▶ [Brano di riferimento]:
==================================================
Questa Corte ha chiarito che la disciplina diretta al superamento della frammentazione verticale della gestione delle risorse idriche, con l’assegnazione a un’unica Autorità preposta all’ambito delle funzioni di organizzazione, affidamento e controllo della gestione del servizio idrico integrato, è ascrivibile alla competenza legislativa esclusiva dello Stato in materia di tutela della concorrenza, essendo essa diretta ad assicurare la concorrenzialità nel conferimento della gestione e nella disciplina dei requisiti soggettivi del gestore, allo scopo di assicurare l’efficienza, l’efficacia e l’economicità del servizio (sentenze n. 325 del 2010 e n. 246 del 2009). Al contempo, la stessa disciplina ricade nella sfera di competenza esclusiva statale in materia di tutela dell’ambiente in quanto «l’allocazione all’Autorità d’ambito territoriale ottimale delle competenze sulla gestione serve a razionalizzare l’uso delle risorse idriche e le interazioni e gli equilibri fra le diverse componenti della “biosfera” intesa “come ‘sistema’ [...] nel suo aspetto dinamico” (sentenze n. 168 del 2008, n. 378 e n. 144 del 2007)» (sentenza n. 246 del 2009).

5.2.- Ai sensi dell’art. 27 della legge 11 marzo 1953, n. 87 (Norme sulla costituzione e sul funzionamento della Corte costituzionale), la dichiarazione di illegittimità costituzionale va estesa, in via consequenziale, all’art. 5, comma 6, della legge regionale impugnata, secondo cui «[n]elle more dell’espletamento delle procedure di cui all’articolo 4, i comuni afferenti ai disciolti Ambiti territoriali ottimali presso i quali non si sia determinata effettivamente l’implementazione sull’intero territorio di pertinenza della gestione unica di cui all’art. 147, comma 2, lett. b), del decreto legislativo n. 152/2006 e successive modifiche e integrazioni, con deliberazione motivata da assumere entro 90 giorni dalla data di entrata in vigore della presente legge, possono adottare le forme gestionali del comma 7 dell’articolo 4». L’annullamento di quest’ultima disposizione rende infatti inapplicabile il citato art. 5, comma 6.
==================================================
▶ [Dati forniti]:
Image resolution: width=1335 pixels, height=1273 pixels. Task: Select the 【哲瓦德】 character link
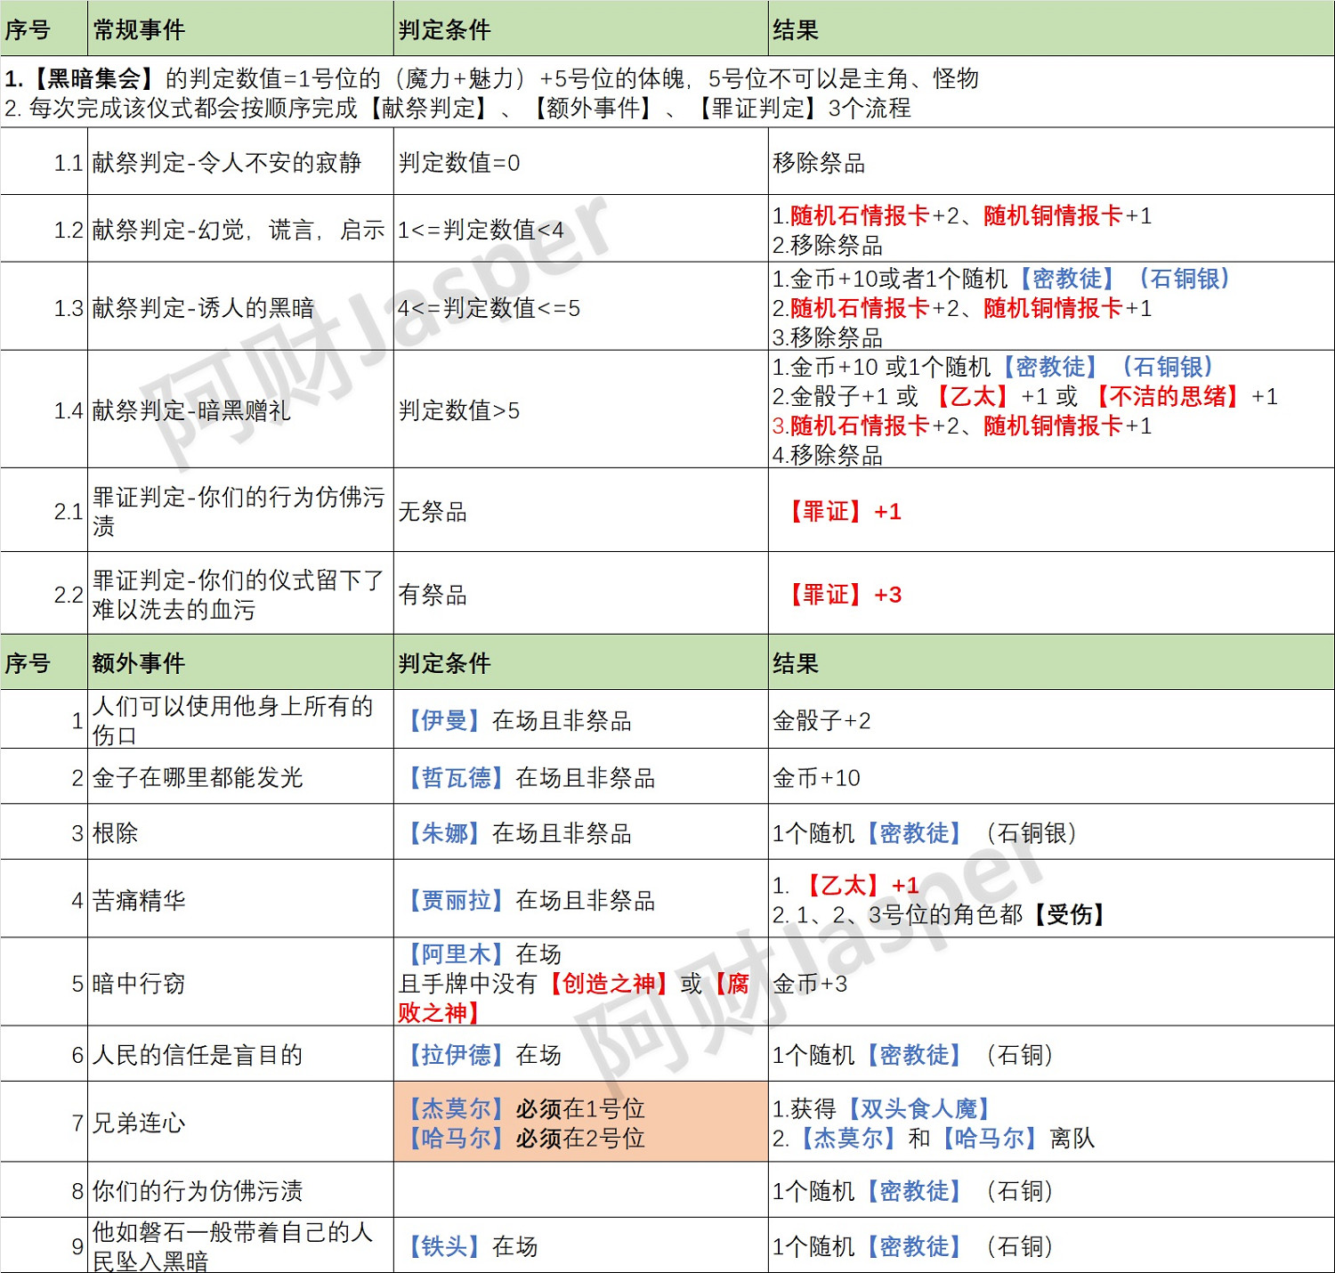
==================================================
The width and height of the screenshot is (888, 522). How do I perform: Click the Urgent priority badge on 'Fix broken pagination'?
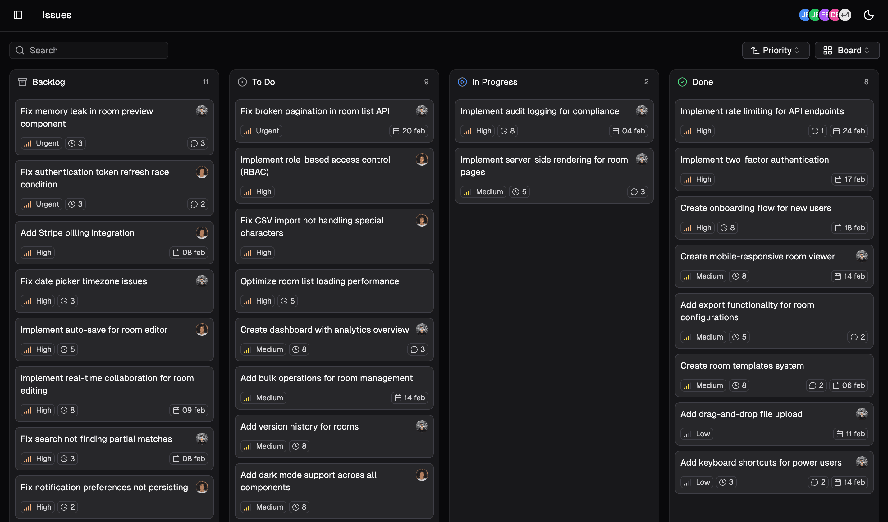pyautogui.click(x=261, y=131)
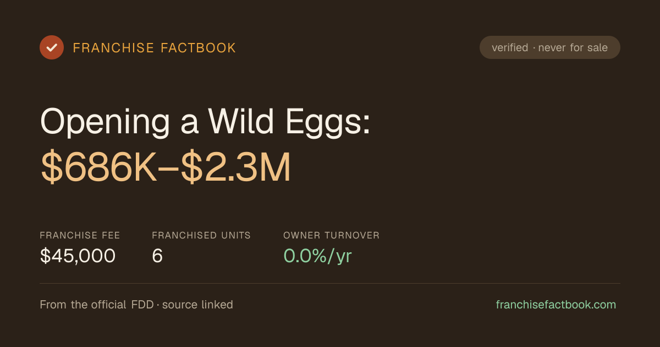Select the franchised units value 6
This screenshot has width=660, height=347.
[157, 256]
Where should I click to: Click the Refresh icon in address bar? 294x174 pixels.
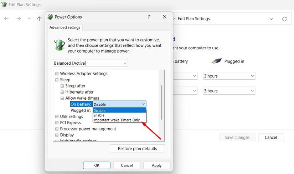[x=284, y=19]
==================================================
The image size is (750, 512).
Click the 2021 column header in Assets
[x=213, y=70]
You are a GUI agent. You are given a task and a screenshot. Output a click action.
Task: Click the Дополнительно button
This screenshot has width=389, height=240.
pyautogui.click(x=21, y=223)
==================================================
▶ [Istruzioni esercizio]:
**a)** Rispondi alle domande seguenti in base al brano di riferimento:
(i) A quale competenza legislativa esclusiva dello Stato è ascritta anzitutto la disciplina diretta al superamento della frammentazione verticale della gestione delle risorse idriche?
(ii) Quale articolo della legge 11 marzo 1953, n. 87 è richiamato per estendere in via consequenziale la dichiarazione di illegittimità costituzionale?
(iii) Entro quanti giorni dalla data di entrata in vigore della legge va assunta la deliberazione motivata prevista dall'art. 5, comma 6?
**b)** Converti in un elenco JSON di stringhe, una per riga, il tratto dei record che va dalla riga contenente "The image size is (750, 512)." fino alla riga contenente "pyautogui.click(x=21, y=223)", estremi inclusi, tralasciando le righe vuote.

▶ [Elenco risposte]:
**a)**
(i) Alla competenza in materia di tutela della concorrenza.
(ii) L'art. 27.
(iii) Entro 90 giorni.

**b)**
[
  "The image size is (750, 512).",
  "Click the 2021 column header in Assets",
  "[x=213, y=70]",
  "You are a GUI agent. You are given a task and a screenshot. Output a click action.",
  "Task: Click the Дополнительно button",
  "This screenshot has width=389, height=240.",
  "pyautogui.click(x=21, y=223)"
]